» **TEXT EXCERPT**:
+ + + +

This Singularity Hub article looks at the Cyber Motion formula 1 simulator which puts the driving at the end of an enormous industrial robot arm. From the article: "Give engineers any excuse, and they’re going to find a way to combine robots and video games. Researchers at the Max Planck Institute for Biological Cybernetics created a top notch formula one simulator, called Cyber Motion, that puts the driving at the end of an enormous industrial robot arm. Why? Because it’s awesome. Oh, and there’s some science, too. Racing a real F-1 car isn’t like playing your average video game. There are strong forces pulling you into your seat as you round turns, and nauseating drops as you pass over hills at high speeds. Paolo Robuffo Giordana and his colleagues developed a closed loop feedback system so that the controls of the virtual car would move the robot in the right way to simulate those forces. The same robot rig has been used for flight simulators as well. Watch how riding Cyber Motion’s robot arm puts you in the F-1 driver’s seat in the video below. Anybody have a ticket to Germany I could borrow?
Cyber Motion’s robotic arm is a modified form of the Kuka-500 called the Robocoaster, which you can see in various theme parks across the globe. As such, Giordana and his colleagues weren’t providing anything extraordinary in terms of robotics, or even racing simulations (which was created using MATLAB). As they presented at ICRA 2010, the real improvement here is that they created the feedback system that translates how changes in the simulator should affect the robotic arm. You really wouldn’t travel up and down five feet when in an F-1 (at least not in a turn), but that motion is what makes you feel the gees that a real formula one racer experiences. Because the Kuka-500 is a six-axis arm with a wide range of motion, and a high maximum payload, the Cyber Motion can simulate more extreme circumstances than other systems that have been created.
As we venture into creating realistic virtual reality worlds, we’ll push ourselves into situations that are increasingly difficult to simulate. The work with flight and formula 1 simulators at Max Planck shows that robotics will be a key ingredient in getting you to experience the fictional world as realistically as possible. We should keep in mind, however, that the robot system in question doesn’t always have to cost a million dollars. Many of you may have seen the following video earlier in the year, it shows an amazing “home-made” F-1 simulator that has robotic pistons to simulate gees in much the same way as the Cyber Motion does. Though not to the same degree. I doubt we’ll ever see the Cyber Motion in your home, but this thing could fit in my living room (really, honey, it would look great with the curtains). Curiously, despite all the popularity of this home-made sim, no one seems to know exactly where it came from. Sounds like they’re speaking Czech, and that may be Live for Speed on the screen, but it’s anybody’s guess as to the identity of the badasses who created this rig.
No matter which formula one simulator you prefer, it’s clear that the best virtual reality is going to require some advanced robotics. That, or we need to start running wires into your brain."

+ + + +

» **PROVIDED DATA**:
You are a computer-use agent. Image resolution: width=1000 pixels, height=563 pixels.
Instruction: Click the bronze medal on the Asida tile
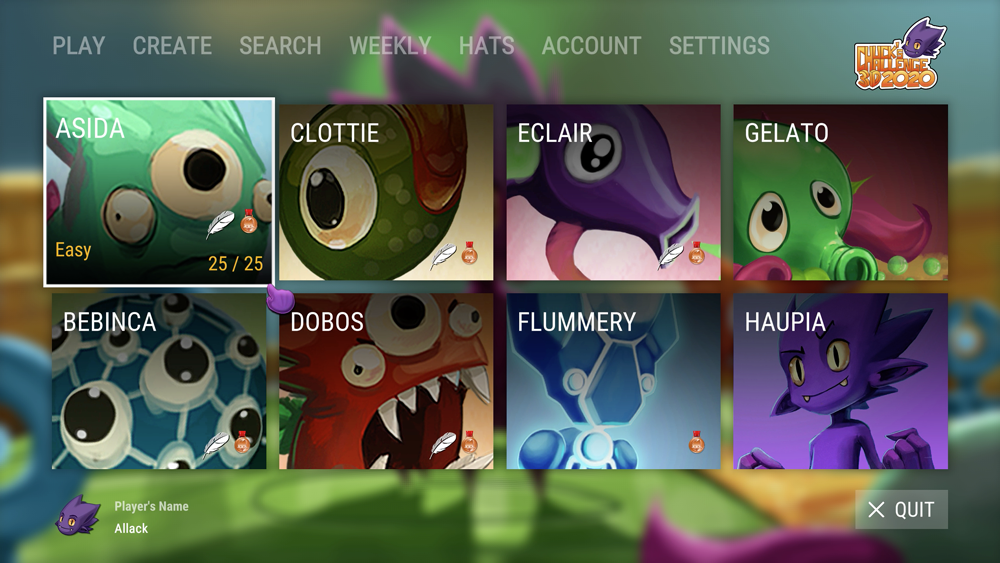[249, 221]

+ + + +

» **WORK INSTRUCTIONS**:
Answer from the Cyber Motion simulator article:
1. Researchers at which institute created Cyber Motion?
2. What was used to create the racing simulations?
3. At which event did the researchers present their work?
The material is not needed.

» **EXERCISE SOLUTION**:
1. The Max Planck Institute for Biological Cybernetics.
2. MATLAB.
3. ICRA 2010.